| Sezione del documento |
++++++++++++++++++++

Libia: sfida Russia-USA?

Si intensifica“l’Operazione Dignità” del generale Khalifa Haftar per la riconquista di Bengasi ed incassa le benedizione del premier Abdullah al Thani in esilio a Tobruk. Ora le ostilità sono aperte e le forniture militari russe, come in Siria ed Iraq, sarebbero decisive. Si profila uno guerra per procura tra Qatar-Turchia ed Egitto-Emirati Arabi Uniti. Cavalcando la sempre più evanescente influenza francese ed angloamericana, Mosca può rientrare nel gioco dopo la sua tentata estromissione nel 2011. Gli interessi italiani non coincidono più con quelli della NATO.

La situazione sul campo.
A tre anni dalla morte del Colonello Muammur Gheddafi, il cui rovesciamento inizia con l’operazione NATO Odyssey Dawn di cui si è già persa qualsiasi memoria giornalistica o storica, la situazione in Libia è ad un punto di svolta. Dopo 36 mesi di instabilità, crisi economica e sanguinose faide, l’ipocrita velleità di ricomporre politicamente la latente guerra civile è stata accantonata dai fatti: le ambasciate chiudono e la parola passa alle armi, per un conflitto che auspicabilmente breve e risolutivo.

Il punto di non ritorno coincide con le elezioni del 25 giugno scorso, da cui emerge la nuova Camera dei Rappresentanti guidata dal premier provvisorio Abdullah al Thani che ripara a Tobruk per sfuggire alle milizie che infestano Tripoli e Bengasi. Le fazioni islamiste, riunite nel soggetto politico “Alba della Libia”, non riconoscono come legittimo il nuovo governo e, mantenendo in vita il precedente Congresso generale nazionale dove erano preponderanti, eleggono un proprio premier, il professore Omar al-Hassi.

In questo scenario di disgregazione politica, si intensifica l’attività del generale Khalifa Haftar, la cui comparsa sul palcoscenico libico risale a metà maggio quando, lanciata l’operazione Dignità, tenta un assalto al Parlamento di Tripoli etichettato dagli islamisti come “golpe”. Qualsiasi manuale che illustri le tecniche di colpo di stato, da quello di Curzio Malaparte a quello di Edward Luttwak, avrebbe sconsigliato l’operazione, poiché in un paese balcanizzato ed in preda all’anarchia il Parlamento rappresenta poco più che quattro mura e poco meno di un simbolo: non a caso, il blitz fallisce.

Khalifa Haftar ha alle spalle un travagliato passato politico e militare. Classe 1943, è tra gli ufficiali capeggiati da Gheddafi che nel settembre del 1969 rovesciano il filo-britannico re Idris, implementando un colpo di stato progettato pochi mesi prima in Italia, nei saloni di un albergo di Abano Terme, in provincia di Padova . Il 12 dicembre 1969, comincia a Milano in Piazza Fontana la lunga stagione del terrorismo neo-fascista poi brigatista ed infine mafioso, che insanguinerà l’Italia fino agli anni ’90. Coincidenza? Improbabile.

++++++++++++++++++++

| I dati |
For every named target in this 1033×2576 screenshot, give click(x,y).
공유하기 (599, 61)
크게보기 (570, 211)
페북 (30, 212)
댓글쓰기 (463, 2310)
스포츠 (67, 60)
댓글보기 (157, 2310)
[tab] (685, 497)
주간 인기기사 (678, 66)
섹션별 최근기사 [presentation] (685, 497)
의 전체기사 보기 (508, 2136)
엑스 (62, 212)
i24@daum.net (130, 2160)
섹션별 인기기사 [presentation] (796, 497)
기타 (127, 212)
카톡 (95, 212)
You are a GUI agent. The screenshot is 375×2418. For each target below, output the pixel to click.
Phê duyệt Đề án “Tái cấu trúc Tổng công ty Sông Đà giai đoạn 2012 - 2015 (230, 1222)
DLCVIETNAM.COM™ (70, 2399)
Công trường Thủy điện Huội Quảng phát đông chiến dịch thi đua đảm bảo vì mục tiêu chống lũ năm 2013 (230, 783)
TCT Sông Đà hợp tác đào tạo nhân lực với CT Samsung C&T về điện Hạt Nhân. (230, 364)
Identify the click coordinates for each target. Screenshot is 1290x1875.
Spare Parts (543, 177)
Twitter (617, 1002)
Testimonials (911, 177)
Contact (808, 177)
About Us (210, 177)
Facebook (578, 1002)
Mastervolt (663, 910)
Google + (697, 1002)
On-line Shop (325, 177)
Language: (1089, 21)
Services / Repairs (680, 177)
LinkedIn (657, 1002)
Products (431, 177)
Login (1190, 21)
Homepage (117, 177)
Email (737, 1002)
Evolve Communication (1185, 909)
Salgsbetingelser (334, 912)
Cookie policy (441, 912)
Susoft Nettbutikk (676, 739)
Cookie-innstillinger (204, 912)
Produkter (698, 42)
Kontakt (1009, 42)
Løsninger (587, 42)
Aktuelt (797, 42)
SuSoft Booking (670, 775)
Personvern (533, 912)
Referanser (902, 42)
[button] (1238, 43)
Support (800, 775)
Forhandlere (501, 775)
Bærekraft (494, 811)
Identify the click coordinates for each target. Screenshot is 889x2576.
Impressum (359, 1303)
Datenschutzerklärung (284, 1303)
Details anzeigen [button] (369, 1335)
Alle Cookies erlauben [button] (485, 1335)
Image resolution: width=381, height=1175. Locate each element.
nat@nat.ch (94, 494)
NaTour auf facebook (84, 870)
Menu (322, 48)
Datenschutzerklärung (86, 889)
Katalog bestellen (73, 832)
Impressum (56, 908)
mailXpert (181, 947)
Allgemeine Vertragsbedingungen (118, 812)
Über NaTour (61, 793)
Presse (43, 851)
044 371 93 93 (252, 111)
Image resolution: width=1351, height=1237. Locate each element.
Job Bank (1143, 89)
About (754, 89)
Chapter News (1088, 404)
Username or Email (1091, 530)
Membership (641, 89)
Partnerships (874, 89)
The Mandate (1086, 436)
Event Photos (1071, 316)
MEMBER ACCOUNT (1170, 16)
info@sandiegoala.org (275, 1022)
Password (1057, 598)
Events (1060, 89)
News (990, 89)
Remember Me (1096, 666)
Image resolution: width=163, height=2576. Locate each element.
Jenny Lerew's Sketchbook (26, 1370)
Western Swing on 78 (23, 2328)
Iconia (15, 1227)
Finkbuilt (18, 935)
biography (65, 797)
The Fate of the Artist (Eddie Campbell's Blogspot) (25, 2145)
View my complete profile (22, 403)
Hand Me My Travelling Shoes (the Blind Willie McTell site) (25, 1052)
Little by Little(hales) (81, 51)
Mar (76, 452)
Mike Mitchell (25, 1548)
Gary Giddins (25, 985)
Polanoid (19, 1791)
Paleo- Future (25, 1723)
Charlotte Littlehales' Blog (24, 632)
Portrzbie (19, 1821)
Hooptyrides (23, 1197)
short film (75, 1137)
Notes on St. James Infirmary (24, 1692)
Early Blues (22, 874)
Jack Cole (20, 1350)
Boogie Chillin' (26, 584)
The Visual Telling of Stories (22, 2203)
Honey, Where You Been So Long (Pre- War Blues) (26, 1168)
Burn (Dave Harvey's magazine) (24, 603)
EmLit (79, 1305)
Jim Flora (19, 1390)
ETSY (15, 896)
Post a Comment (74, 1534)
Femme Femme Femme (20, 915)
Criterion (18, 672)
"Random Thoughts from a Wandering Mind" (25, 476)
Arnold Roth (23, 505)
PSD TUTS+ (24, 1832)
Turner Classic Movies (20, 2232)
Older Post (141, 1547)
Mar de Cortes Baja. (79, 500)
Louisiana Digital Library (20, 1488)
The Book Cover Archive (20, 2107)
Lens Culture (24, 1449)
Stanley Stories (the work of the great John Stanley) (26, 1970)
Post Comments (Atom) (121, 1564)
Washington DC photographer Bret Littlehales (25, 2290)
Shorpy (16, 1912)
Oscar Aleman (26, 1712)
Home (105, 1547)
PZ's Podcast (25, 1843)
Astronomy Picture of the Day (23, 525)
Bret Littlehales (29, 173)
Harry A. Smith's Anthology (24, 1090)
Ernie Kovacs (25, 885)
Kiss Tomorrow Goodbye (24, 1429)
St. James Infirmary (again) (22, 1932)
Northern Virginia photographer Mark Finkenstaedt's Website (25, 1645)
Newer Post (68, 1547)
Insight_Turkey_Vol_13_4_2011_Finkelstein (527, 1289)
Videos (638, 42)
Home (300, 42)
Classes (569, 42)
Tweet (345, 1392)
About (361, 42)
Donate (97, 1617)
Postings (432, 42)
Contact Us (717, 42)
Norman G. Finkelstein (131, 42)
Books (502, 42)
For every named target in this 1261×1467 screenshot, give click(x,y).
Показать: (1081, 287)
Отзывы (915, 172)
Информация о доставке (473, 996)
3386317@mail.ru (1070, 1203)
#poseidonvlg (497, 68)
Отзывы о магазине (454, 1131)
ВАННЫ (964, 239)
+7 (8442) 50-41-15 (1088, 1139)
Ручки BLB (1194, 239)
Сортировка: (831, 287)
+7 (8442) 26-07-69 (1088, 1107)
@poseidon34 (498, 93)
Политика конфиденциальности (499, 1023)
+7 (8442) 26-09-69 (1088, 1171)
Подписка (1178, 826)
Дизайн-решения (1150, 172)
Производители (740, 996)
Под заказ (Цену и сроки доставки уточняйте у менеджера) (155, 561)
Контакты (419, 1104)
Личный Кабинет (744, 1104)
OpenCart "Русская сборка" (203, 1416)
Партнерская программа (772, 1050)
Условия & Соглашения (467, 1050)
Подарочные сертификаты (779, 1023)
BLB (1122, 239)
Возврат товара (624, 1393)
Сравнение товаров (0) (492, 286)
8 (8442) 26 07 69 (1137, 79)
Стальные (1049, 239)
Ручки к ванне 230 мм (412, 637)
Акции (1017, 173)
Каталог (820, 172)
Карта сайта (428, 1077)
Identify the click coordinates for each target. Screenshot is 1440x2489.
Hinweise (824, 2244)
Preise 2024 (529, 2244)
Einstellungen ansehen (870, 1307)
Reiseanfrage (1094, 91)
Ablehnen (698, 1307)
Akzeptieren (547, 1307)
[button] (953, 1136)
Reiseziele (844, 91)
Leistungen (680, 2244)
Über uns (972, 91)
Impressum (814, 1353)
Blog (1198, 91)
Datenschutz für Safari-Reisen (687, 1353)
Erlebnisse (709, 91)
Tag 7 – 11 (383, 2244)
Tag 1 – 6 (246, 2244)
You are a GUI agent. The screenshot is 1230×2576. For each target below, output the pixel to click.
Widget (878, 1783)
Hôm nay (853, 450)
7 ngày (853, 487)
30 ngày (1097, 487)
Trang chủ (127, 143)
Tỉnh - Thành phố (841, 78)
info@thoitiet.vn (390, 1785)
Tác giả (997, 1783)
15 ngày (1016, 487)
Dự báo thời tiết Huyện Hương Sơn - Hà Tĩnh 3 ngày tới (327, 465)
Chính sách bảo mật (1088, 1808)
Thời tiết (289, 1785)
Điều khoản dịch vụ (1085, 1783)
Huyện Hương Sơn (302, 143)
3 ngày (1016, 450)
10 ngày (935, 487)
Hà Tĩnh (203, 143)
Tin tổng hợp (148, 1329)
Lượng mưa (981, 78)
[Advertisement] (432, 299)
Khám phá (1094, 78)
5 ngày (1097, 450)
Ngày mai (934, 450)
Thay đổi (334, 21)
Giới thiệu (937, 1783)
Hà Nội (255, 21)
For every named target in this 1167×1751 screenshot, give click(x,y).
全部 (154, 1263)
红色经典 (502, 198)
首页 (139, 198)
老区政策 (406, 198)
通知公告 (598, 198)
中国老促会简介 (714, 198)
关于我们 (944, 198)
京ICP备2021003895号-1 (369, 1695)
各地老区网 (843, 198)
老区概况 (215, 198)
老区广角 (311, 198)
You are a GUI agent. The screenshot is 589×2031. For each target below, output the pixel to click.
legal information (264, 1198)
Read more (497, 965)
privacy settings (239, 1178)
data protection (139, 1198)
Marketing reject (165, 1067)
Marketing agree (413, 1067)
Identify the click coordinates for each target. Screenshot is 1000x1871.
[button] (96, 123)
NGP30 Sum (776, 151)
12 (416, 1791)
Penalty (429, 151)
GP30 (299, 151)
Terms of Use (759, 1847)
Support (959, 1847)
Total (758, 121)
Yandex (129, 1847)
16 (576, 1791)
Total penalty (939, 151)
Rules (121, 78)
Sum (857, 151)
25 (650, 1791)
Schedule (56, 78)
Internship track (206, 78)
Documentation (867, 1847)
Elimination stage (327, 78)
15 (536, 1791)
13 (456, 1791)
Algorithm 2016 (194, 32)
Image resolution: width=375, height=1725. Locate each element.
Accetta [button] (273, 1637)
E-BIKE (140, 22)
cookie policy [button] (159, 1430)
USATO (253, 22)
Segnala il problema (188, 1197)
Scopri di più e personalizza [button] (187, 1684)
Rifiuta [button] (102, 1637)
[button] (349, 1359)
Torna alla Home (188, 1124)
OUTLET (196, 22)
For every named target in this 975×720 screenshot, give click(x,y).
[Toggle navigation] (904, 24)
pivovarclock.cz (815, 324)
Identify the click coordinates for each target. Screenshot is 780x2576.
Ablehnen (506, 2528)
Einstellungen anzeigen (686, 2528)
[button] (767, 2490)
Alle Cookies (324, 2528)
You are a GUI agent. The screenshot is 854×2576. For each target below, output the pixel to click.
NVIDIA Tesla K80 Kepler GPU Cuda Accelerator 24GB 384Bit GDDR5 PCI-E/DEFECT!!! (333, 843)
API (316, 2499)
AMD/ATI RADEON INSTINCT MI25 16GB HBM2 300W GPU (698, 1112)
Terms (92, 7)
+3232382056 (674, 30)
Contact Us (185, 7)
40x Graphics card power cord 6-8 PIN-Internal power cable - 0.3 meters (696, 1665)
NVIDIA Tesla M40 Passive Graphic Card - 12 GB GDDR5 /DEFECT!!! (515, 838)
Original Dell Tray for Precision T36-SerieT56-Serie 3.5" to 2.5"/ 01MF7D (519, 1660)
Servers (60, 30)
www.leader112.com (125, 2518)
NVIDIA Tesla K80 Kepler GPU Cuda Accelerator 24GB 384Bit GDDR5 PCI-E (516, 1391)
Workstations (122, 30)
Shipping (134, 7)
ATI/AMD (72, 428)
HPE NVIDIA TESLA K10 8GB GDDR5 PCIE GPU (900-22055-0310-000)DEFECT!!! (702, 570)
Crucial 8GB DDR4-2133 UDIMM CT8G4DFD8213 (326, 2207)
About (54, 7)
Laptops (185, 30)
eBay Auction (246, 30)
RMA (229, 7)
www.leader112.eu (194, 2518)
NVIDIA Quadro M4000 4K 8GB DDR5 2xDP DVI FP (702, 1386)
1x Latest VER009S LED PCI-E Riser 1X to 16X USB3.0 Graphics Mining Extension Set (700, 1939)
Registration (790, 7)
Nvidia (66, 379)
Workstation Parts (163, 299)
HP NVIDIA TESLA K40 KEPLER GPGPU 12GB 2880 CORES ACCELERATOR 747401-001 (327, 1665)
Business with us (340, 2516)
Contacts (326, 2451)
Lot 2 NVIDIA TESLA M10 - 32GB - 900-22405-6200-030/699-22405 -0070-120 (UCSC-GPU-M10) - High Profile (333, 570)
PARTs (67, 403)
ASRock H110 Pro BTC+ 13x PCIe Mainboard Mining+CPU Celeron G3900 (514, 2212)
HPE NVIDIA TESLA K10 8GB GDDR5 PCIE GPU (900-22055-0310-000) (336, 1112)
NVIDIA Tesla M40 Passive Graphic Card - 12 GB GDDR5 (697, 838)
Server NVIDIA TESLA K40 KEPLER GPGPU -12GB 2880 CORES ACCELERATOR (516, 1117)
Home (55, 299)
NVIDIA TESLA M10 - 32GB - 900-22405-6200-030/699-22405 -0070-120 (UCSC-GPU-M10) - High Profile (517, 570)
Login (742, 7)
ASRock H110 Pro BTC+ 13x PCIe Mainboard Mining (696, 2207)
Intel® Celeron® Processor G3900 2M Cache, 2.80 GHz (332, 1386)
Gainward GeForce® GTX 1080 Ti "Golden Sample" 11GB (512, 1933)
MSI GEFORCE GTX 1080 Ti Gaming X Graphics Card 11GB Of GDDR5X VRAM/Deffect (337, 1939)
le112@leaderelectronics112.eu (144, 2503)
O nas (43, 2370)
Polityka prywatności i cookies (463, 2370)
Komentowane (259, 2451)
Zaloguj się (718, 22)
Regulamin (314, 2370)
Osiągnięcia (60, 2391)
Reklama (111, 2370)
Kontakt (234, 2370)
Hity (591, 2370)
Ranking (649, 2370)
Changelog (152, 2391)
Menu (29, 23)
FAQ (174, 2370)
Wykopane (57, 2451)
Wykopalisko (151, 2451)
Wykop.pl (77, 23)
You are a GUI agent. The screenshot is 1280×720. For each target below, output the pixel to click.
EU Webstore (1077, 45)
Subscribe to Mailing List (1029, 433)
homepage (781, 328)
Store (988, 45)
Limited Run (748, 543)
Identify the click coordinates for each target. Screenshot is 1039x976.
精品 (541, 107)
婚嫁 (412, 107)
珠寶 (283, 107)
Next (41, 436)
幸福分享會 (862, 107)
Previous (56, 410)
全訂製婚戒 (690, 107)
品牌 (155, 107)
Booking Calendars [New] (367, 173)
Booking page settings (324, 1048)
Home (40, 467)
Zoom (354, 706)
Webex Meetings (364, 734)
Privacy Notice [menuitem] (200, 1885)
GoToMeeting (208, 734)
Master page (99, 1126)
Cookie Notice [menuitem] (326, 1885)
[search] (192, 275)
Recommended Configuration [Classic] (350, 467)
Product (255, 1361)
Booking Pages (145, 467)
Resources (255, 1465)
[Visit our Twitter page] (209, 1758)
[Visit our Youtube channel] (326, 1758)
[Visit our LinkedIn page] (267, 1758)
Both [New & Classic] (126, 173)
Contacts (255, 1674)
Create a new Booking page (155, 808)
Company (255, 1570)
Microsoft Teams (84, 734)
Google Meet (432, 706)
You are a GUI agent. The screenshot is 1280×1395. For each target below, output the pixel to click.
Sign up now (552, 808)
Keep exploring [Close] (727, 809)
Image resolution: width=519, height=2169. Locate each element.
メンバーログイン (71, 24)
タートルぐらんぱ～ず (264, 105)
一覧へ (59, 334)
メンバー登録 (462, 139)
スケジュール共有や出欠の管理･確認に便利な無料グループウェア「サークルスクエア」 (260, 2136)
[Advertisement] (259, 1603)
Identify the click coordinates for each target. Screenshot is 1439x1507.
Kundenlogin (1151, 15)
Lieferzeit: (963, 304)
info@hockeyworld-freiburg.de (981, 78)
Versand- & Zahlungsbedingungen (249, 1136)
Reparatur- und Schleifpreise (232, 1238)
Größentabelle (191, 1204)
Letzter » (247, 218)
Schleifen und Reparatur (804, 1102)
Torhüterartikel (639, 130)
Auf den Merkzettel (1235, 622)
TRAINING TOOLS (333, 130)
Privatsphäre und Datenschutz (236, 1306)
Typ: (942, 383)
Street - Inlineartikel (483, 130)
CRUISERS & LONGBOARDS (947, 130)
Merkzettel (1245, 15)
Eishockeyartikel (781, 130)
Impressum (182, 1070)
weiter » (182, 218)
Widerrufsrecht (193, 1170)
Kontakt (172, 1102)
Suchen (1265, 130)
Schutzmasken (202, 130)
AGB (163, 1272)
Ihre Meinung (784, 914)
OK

++++++++++++++++++++

| Obiettivi |
1. Ricopia dall'elenco le righe comprese tra quella che contiene "Login (1190, 21)" e quella che contiene "Alle Cookies erlauben [button] (485, 1335)", entrambe incluse.
2. Estendi l'articolo sulla Libia riprendendo subito dopo la sua ultima frase.
L'articolo sulla Libia e l'elenco sono materiali separati.

| Risposte in ordine |
1.
Login (1190, 21)
Homepage (117, 177)
Email (737, 1002)
Evolve Communication (1185, 909)
Salgsbetingelser (334, 912)
Cookie policy (441, 912)
Susoft Nettbutikk (676, 739)
Cookie-innstillinger (204, 912)
Produkter (698, 42)
Kontakt (1009, 42)
Løsninger (587, 42)
Aktuelt (797, 42)
SuSoft Booking (670, 775)
Personvern (533, 912)
Referanser (902, 42)
[button] (1238, 43)
Support (800, 775)
Forhandlere (501, 775)
Bærekraft (494, 811)
Identify the click coordinates for each target. Screenshot is 889x2576.
Impressum (359, 1303)
Datenschutzerklärung (284, 1303)
Details anzeigen [button] (369, 1335)
Alle Cookies erlauben [button] (485, 1335)

2.
Haftar partecipa alla lunga guerra tra Libia e Ciad (1978-1987) da cui N’Djamena esce vittoriosa grazie al decisivo supporto dell’aviazione di Parigi e del denaro di Washington: gli stessi attori che nel 2011 guidano il regime change contro il Colonnello. Haftar è fatto prigioniero dalle truppe ciadiane, è consegnato agli americani ed è trasferito in Virginia , a due passi dal quartier generale della CIA, dove rimane fino al 2011, quando rientra in Libia in concomitanza alle operazioni NATO. Nell’ultimo ventennio è stato coltivato dagli USA come uno degli innumerevoli dissidenti al regime di Gheddafi, ma in un mondo fluido come quello arabo (vedi il voltafaccia di Anwar Al-Sadat ai sovietici) dove a contare sono le forniture di armamenti ed il prestigio internazionale, non è da considerare “un americano” in pianta stabile. Anzi, vedremo più avanti che è il potenziale ultimo arrivato nel club arabo “amici di Mosca” (che conta membri storici come Algeria e Siria e nuovi affiliati come Iraq ed Egitto).
Abortito il colpo di stato nel maggio del 2014, Haftar ripara nell’est della Libia, si installa nell’aeroporto Beinina di Bengasi (alla periferia della città lato Egitto) e si dedica all’allestimento di un esercito ed alla riattivazione degli sparuti MIG di cui dispone (grazie a mezzi e tecnici egiziani): a metà ottobre si sente forte abbastanza da lanciare un proclama in televisione dove annuncia che “l’esercito nazionale” è pronto a liberare tutta Bengasi .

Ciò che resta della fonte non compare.